[Pixel coordinate grounding data]
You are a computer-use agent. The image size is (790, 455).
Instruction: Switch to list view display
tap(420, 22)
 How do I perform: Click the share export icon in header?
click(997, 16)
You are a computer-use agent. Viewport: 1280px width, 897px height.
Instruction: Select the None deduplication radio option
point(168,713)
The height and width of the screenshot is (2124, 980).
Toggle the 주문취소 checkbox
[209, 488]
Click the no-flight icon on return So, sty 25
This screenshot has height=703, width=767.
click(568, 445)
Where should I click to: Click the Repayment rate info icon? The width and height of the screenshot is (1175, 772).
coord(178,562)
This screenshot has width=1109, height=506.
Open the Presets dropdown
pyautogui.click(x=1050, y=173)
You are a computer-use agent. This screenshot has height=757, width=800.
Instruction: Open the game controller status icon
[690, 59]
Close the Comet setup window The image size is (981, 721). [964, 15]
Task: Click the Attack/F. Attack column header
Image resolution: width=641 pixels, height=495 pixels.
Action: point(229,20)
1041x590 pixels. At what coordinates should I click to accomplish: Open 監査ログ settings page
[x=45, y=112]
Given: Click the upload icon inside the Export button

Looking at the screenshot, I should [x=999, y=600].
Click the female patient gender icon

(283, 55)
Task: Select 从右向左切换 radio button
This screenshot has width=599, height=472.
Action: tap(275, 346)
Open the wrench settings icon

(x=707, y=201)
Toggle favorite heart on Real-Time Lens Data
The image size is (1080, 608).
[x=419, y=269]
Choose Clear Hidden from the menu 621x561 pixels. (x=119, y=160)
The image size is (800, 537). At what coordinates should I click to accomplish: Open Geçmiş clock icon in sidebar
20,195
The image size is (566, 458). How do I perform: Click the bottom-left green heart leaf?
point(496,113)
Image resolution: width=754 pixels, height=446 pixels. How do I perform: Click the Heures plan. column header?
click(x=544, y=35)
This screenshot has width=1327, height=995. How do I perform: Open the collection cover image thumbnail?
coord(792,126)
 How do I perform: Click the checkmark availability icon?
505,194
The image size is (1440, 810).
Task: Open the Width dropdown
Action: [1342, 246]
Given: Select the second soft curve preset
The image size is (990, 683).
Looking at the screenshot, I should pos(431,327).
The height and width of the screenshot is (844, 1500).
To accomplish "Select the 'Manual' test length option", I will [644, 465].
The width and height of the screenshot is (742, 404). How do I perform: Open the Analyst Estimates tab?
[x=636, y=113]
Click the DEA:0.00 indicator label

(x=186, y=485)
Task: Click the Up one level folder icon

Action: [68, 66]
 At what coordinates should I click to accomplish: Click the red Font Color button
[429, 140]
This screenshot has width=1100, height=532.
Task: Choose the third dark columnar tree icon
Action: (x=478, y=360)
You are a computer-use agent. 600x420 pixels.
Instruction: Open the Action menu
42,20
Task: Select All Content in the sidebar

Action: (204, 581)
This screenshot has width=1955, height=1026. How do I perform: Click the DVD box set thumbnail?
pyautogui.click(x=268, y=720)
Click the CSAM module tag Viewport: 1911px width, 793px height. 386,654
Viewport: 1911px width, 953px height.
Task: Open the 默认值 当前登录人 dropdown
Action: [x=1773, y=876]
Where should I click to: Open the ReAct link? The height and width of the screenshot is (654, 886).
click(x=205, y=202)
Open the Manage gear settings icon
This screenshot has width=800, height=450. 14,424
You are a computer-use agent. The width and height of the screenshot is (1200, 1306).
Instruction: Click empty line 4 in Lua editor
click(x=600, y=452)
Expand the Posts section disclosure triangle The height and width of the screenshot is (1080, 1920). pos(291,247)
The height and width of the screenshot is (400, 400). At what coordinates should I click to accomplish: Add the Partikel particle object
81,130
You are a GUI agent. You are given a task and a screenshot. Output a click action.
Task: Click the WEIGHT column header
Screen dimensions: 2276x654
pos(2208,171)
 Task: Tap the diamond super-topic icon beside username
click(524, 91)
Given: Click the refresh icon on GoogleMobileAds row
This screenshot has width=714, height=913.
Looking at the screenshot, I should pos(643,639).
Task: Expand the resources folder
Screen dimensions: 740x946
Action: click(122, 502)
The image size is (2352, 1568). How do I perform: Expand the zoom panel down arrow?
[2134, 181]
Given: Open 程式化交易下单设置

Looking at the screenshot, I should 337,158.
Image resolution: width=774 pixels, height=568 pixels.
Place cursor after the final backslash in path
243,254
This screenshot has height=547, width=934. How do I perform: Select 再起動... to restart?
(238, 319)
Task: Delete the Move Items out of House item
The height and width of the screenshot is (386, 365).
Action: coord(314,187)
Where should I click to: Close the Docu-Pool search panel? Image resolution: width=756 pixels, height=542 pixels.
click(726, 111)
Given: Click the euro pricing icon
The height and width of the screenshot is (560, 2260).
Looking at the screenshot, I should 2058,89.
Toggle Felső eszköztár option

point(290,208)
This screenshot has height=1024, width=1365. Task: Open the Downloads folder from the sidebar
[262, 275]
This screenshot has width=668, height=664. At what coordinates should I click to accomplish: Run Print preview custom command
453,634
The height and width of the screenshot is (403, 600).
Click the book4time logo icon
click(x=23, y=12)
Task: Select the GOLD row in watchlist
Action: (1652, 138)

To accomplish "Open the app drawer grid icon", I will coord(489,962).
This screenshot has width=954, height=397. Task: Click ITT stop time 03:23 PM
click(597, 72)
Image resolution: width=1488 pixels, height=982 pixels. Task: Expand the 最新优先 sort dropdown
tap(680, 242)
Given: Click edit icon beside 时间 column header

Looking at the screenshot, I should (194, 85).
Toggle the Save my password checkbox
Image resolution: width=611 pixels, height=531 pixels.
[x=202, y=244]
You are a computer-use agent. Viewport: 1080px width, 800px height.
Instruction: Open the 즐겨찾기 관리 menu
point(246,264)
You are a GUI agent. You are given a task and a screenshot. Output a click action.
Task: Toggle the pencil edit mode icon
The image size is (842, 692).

▶ _Exercise aim_:
Give back every line from the beginning of the records through the line holding "Close the Comet", exactly as it reads, and leave out the rest.

▶ _Task answer_:
You are a computer-use agent. The image size is (790, 455).
Instruction: Switch to list view display
tap(420, 22)
 How do I perform: Click the share export icon in header?
click(997, 16)
You are a computer-use agent. Viewport: 1280px width, 897px height.
Instruction: Select the None deduplication radio option
point(168,713)
The height and width of the screenshot is (2124, 980).
Toggle the 주문취소 checkbox
[209, 488]
Click the no-flight icon on return So, sty 25
This screenshot has height=703, width=767.
click(568, 445)
Where should I click to: Click the Repayment rate info icon? The width and height of the screenshot is (1175, 772).
coord(178,562)
This screenshot has width=1109, height=506.
Open the Presets dropdown
pyautogui.click(x=1050, y=173)
You are a computer-use agent. This screenshot has height=757, width=800.
Instruction: Open the game controller status icon
[690, 59]
Close the Comet setup window The image size is (981, 721). [964, 15]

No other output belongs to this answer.